## Problem details:
Start at the beginning of the items and stop after the line that contains "tap(371, 102)". Rename "thumbnail" to "image" in those lines, and write them out again with nothing else changed.

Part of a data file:
==========
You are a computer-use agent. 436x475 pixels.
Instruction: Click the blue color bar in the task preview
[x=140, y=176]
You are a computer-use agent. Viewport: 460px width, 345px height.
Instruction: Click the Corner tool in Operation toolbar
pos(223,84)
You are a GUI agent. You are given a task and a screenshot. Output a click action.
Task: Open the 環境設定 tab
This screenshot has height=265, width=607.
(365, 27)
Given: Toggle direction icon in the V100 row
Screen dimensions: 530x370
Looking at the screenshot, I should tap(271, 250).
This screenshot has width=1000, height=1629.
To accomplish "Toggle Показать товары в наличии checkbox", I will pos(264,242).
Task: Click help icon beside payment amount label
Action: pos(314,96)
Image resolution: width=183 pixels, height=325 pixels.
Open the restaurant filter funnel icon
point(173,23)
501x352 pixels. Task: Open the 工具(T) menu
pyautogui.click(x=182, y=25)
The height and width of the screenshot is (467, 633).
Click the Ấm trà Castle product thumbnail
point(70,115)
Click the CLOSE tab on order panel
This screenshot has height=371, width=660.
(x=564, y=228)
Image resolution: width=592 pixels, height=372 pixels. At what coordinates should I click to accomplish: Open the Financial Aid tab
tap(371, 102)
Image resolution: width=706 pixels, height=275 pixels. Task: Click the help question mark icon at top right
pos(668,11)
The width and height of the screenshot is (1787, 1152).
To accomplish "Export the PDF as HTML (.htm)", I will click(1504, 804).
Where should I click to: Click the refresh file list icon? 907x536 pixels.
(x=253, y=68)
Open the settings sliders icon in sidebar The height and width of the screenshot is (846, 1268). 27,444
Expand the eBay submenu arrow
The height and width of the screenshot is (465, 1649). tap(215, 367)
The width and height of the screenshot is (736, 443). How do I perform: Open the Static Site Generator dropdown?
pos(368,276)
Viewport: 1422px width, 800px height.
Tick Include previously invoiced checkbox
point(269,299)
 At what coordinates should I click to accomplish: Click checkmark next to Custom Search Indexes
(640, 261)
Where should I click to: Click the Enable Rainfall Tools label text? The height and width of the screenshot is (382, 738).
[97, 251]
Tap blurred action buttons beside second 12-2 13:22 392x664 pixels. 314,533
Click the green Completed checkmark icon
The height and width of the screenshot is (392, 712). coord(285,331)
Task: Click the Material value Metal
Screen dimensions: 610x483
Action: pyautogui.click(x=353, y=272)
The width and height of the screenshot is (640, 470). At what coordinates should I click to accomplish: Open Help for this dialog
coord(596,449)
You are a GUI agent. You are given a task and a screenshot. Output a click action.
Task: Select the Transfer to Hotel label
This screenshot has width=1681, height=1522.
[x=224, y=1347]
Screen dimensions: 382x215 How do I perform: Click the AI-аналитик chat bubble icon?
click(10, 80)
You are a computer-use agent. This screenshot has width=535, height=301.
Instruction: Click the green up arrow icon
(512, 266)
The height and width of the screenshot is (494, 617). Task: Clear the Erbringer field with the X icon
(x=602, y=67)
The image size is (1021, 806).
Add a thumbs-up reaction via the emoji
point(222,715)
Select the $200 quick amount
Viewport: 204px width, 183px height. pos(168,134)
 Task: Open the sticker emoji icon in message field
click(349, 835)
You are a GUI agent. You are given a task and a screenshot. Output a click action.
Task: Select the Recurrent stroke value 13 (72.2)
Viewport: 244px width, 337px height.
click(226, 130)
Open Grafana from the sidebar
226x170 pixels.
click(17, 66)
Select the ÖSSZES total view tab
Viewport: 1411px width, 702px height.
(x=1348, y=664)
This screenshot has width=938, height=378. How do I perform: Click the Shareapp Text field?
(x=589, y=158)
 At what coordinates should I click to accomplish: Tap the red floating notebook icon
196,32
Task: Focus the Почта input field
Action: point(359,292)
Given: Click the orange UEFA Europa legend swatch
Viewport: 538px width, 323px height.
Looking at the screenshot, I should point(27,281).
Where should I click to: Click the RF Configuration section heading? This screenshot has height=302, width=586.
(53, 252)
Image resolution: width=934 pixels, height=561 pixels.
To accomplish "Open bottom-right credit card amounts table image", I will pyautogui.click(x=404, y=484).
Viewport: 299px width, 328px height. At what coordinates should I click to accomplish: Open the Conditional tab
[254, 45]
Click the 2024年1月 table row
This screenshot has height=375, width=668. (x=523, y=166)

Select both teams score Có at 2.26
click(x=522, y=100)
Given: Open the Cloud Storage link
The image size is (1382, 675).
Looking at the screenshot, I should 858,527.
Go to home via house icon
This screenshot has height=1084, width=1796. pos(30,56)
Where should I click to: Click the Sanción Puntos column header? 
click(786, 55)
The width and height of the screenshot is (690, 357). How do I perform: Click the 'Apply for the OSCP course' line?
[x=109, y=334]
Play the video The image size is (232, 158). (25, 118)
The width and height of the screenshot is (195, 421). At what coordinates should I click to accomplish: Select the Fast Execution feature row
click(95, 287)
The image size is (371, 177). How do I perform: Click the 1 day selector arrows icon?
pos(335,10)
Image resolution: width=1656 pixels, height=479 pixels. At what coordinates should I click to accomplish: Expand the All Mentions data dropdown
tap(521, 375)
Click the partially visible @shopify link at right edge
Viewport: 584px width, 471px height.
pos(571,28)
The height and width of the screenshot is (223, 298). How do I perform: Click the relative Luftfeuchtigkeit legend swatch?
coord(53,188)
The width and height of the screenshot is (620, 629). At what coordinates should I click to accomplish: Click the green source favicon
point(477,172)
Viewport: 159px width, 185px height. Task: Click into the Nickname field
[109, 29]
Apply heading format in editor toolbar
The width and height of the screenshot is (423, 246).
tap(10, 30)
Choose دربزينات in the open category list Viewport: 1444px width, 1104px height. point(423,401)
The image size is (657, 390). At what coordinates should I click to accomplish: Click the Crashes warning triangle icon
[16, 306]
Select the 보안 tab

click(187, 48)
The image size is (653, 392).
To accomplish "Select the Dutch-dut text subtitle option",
==========
## Worked solution:
You are a computer-use agent. 436x475 pixels.
Instruction: Click the blue color bar in the task preview
[x=140, y=176]
You are a computer-use agent. Viewport: 460px width, 345px height.
Instruction: Click the Corner tool in Operation toolbar
pos(223,84)
You are a GUI agent. You are given a task and a screenshot. Output a click action.
Task: Open the 環境設定 tab
This screenshot has height=265, width=607.
(365, 27)
Given: Toggle direction icon in the V100 row
Screen dimensions: 530x370
Looking at the screenshot, I should tap(271, 250).
This screenshot has width=1000, height=1629.
To accomplish "Toggle Показать товары в наличии checkbox", I will pos(264,242).
Task: Click help icon beside payment amount label
Action: pos(314,96)
Image resolution: width=183 pixels, height=325 pixels.
Open the restaurant filter funnel icon
point(173,23)
501x352 pixels. Task: Open the 工具(T) menu
pyautogui.click(x=182, y=25)
The height and width of the screenshot is (467, 633).
Click the Ấm trà Castle product image
point(70,115)
Click the CLOSE tab on order panel
This screenshot has height=371, width=660.
(x=564, y=228)
Image resolution: width=592 pixels, height=372 pixels. At what coordinates should I click to accomplish: Open the Financial Aid tab
tap(371, 102)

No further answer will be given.